Criminal, slave, peasant, freeman, lord, hero.
We can map these almost directly onto the alleged cycle of Samsara.
Hell realm, lawbreakers.
Machine realm, dominated by their appetites.
Animal realm.
Realm of dreamers, freemen and merchant lords.
Asura realm, warrior lords.
Deva realm, scholar lords.
The lower realms are soulless meat puppets, some even more puppety than others.
The freeman or merchant lord can see the world as it actually is, but not understand it. The world, to them, seems disjointed and fantastic, as if in a dream. They are not truly awake, they sleepwalk through life. Merchants often turn to simplistic materialism to pare the world down into something they can grasp. Seeming to hallucinate all the time gives you a headache, after all.
If you can't work out how warrior lords are asura on your own, I don't know what to say to you.
For a scholar to say scholars are devas smells sharply of the Platonic Plumber claiming that plumbing is the highest occupation and basis for all civilization. However, it's not my fault that the three deadly sins have a priority order, where falsehood is the most important and least forgiving.
Moreover, the metaphor's correspondence doesn't stop there. Buddhism has a seventh state, outside the cycle of reincarnation. What is nirvana? Nirvana is rejecting/transcending the social status system entirely.
The hero takes part in all six realms. They are wise, but they can also fight. They know the value of goods, they can negotiate, they engage in trades and deals, and they dream from time to time. They are intimately familiar with their animal instincts, and use them to execute their plans with machine-like efficiency. They can and should flout the law.
If you strive to reincarnate as a deva, the "best" of the realms, you will find that a fool who persists in his folly becomes wise. Having reached the peak, you find it is empty. The idea of heaven as a pure and good place is a scam. "A deva does not need to work, and is able to enjoy in the heavenly realm all pleasures found on earth. However, the pleasures of this realm lead to attachment (Upādāna), lack of spiritual pursuits and therefore no nirvana." More precisely, if you cannot fail, you cannot succeed. The garden plant exists for the gardener, not for the plant. It's a trap, and you catch more flies with honey than with vinegar.

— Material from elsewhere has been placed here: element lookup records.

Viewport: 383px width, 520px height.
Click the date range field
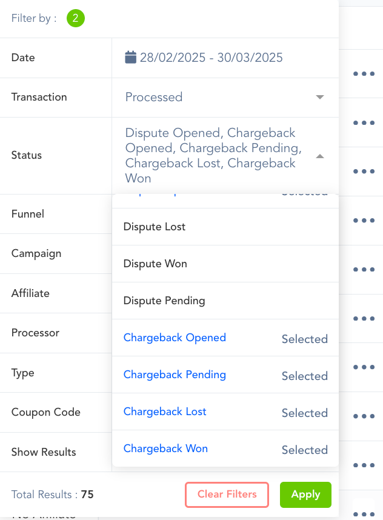point(211,58)

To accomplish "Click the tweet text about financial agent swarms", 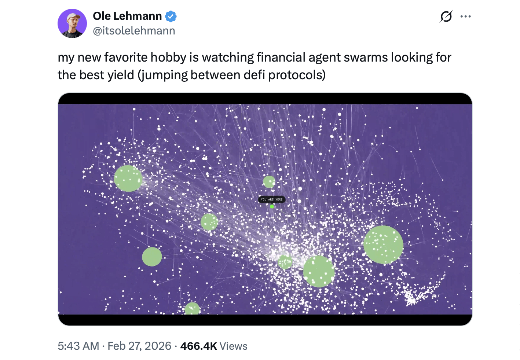I will point(254,66).
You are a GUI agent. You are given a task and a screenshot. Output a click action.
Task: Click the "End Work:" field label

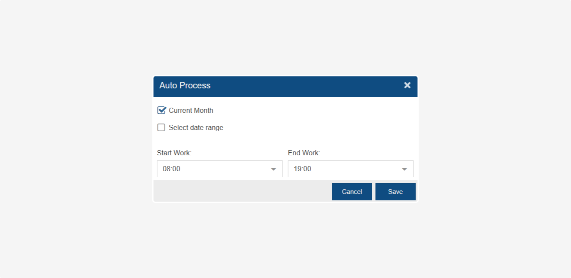(304, 153)
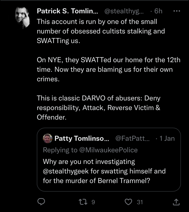189x212 pixels.
Task: Open Patrick S. Tomlin's profile picture
Action: coord(22,18)
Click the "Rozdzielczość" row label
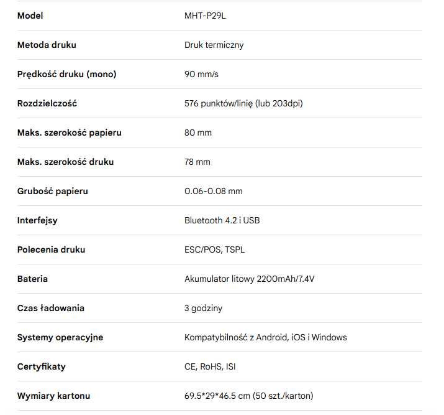 tap(47, 103)
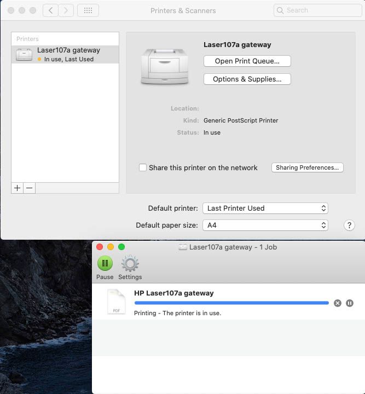This screenshot has height=394, width=365.
Task: Click the Open Print Queue button
Action: [x=247, y=61]
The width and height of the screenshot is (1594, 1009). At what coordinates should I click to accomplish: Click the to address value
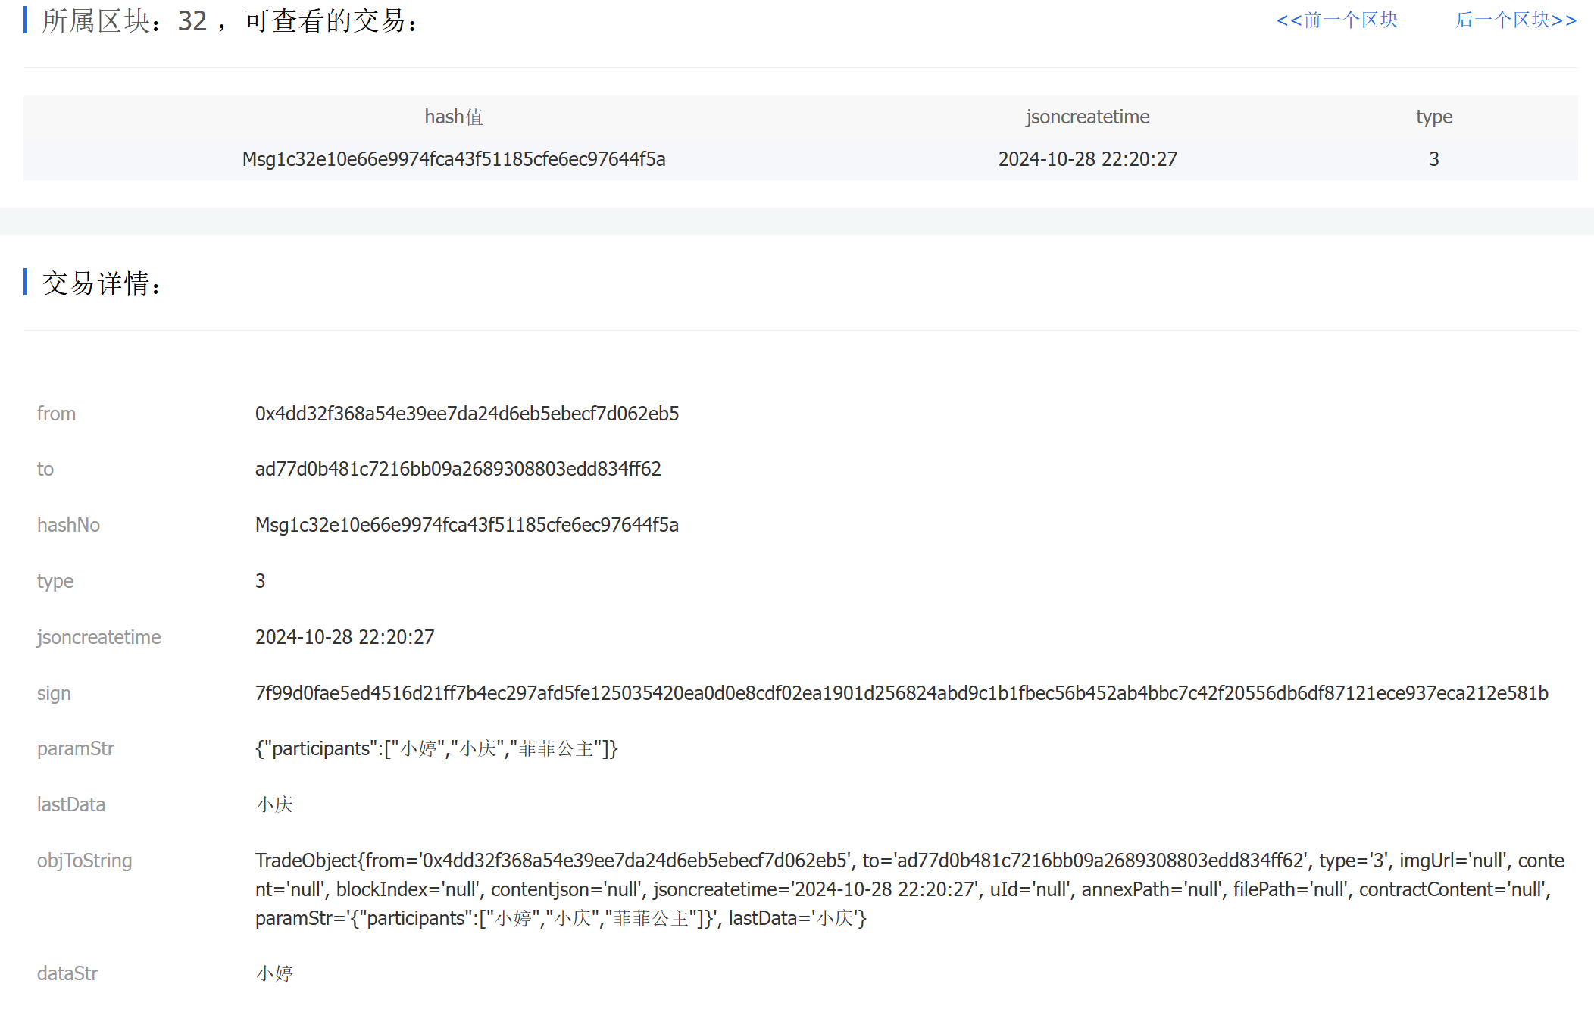tap(458, 469)
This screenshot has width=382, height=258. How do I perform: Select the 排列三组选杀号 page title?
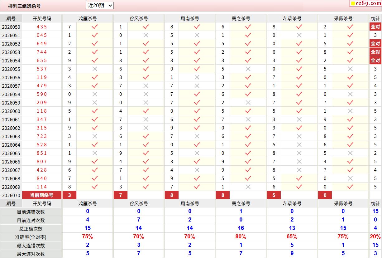point(24,6)
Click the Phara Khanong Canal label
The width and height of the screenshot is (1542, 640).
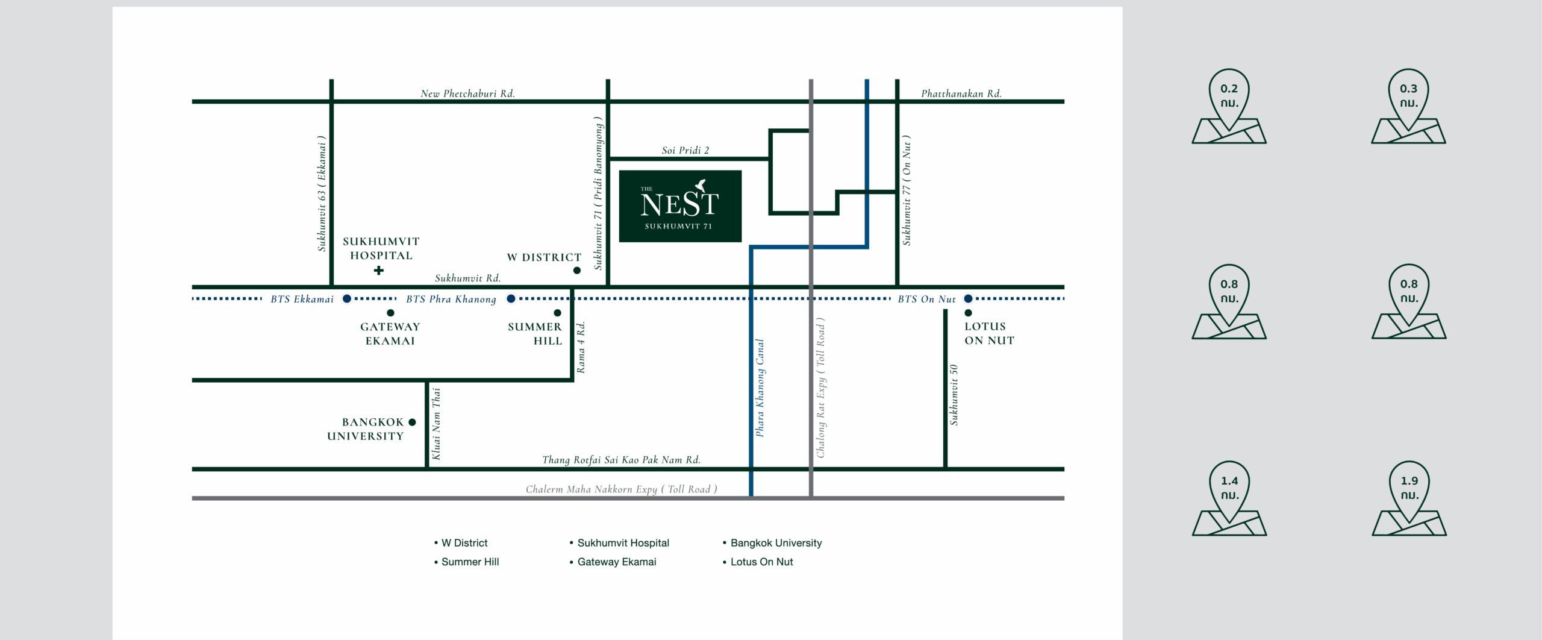pos(760,387)
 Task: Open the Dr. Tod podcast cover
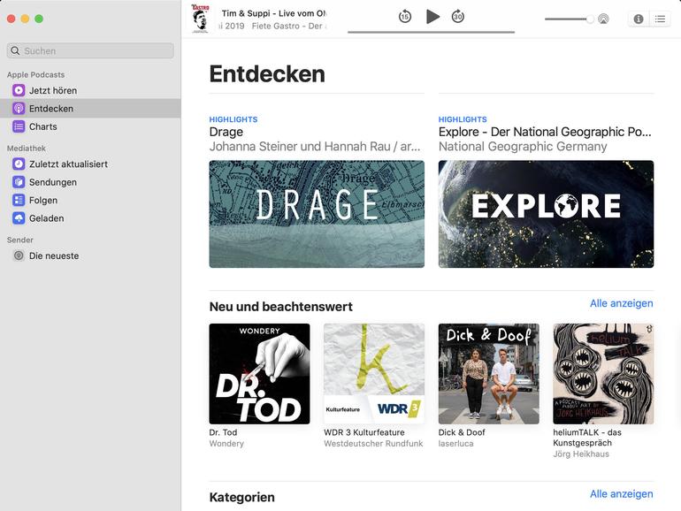(x=259, y=374)
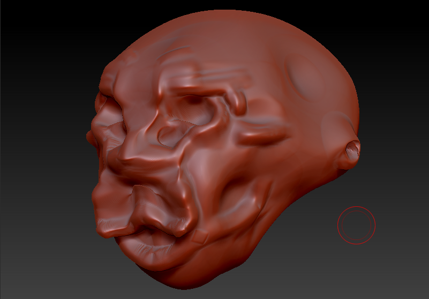Click the protruding lower lip of the model

coord(145,246)
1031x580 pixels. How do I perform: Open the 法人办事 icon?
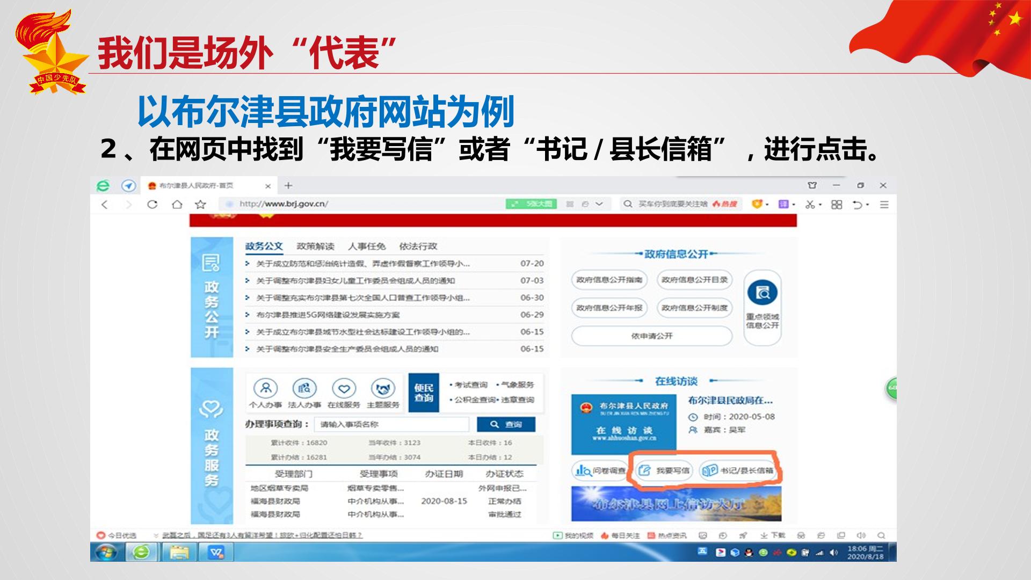click(x=304, y=388)
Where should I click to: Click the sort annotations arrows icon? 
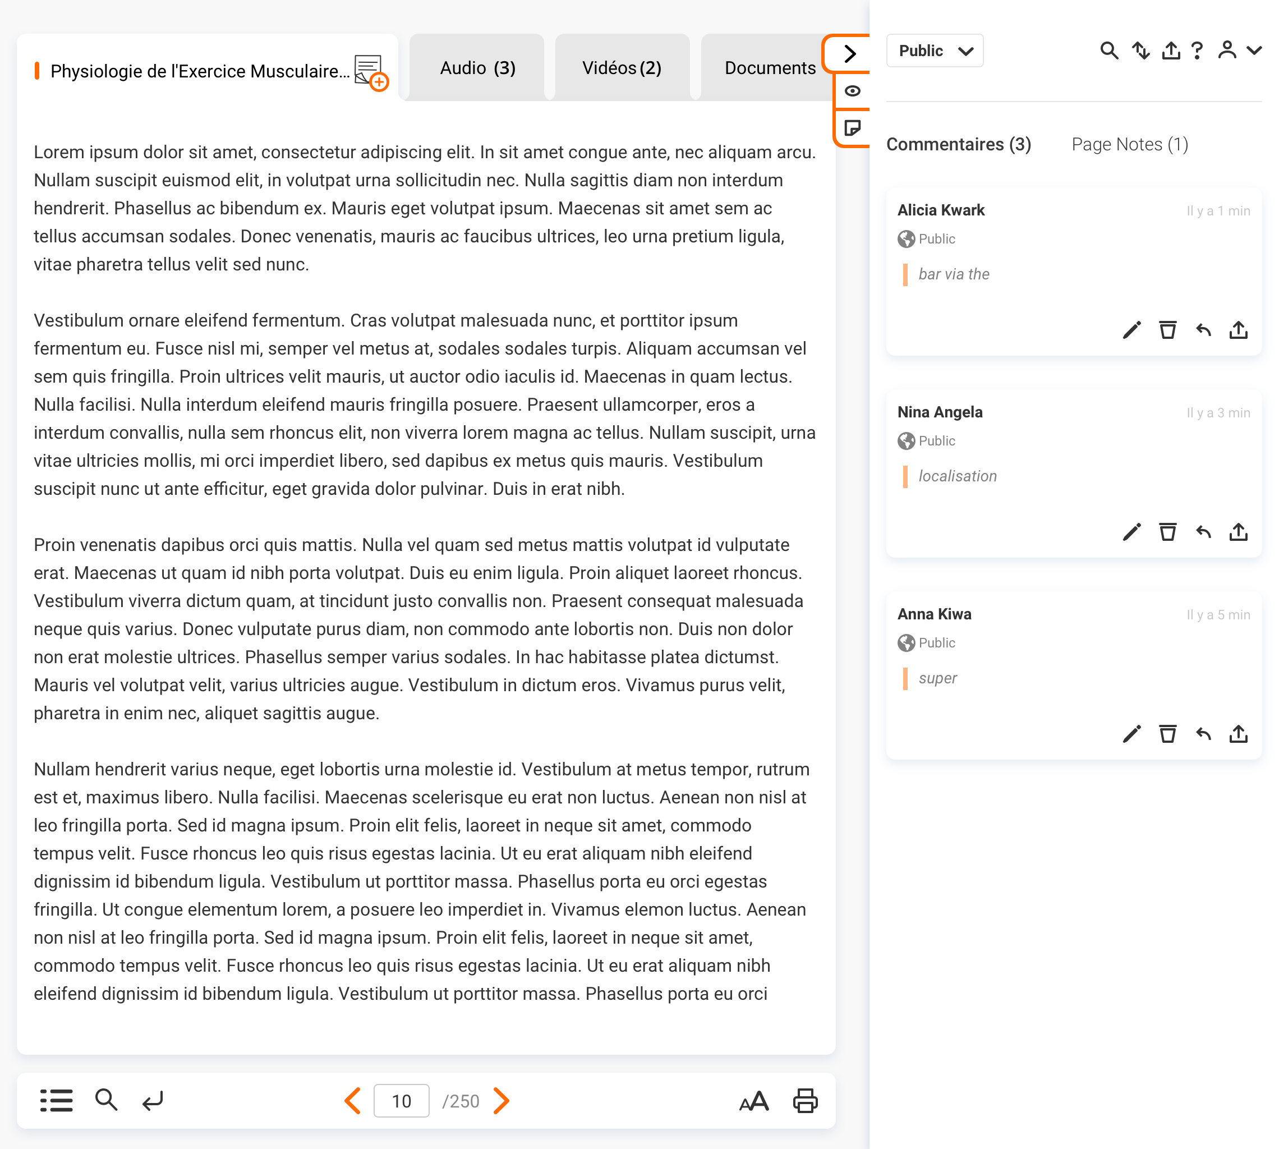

If you achieve the lofty heights of the deva, the scholar lords, then you discover that social status is empty and meaningless, even when concentrated as much as humanly possibly. It is an addictive drug, where a rise in status offers a momentary high in exchange for a long comedown and withdrawal. There is no satisfaction to be had here. All that happens in the deva realm is that no further advancement can be made, analogous to reaching 100% tolerance. No matter how desperately the addict tries to shovel more into their mouths, they have nothing to look forward to but withdrawal. A deva is a preta, and was all along.
Untouchables can be rich, the infamous can nevertheless win fights, control comes from knowledge, not respect. What was it for? The answer is: nothing, really. It was nothing all along. A giant game of play pretend.
Faster to simply sidestep the issue. Jump the queue by leaving the queue. Go do something else.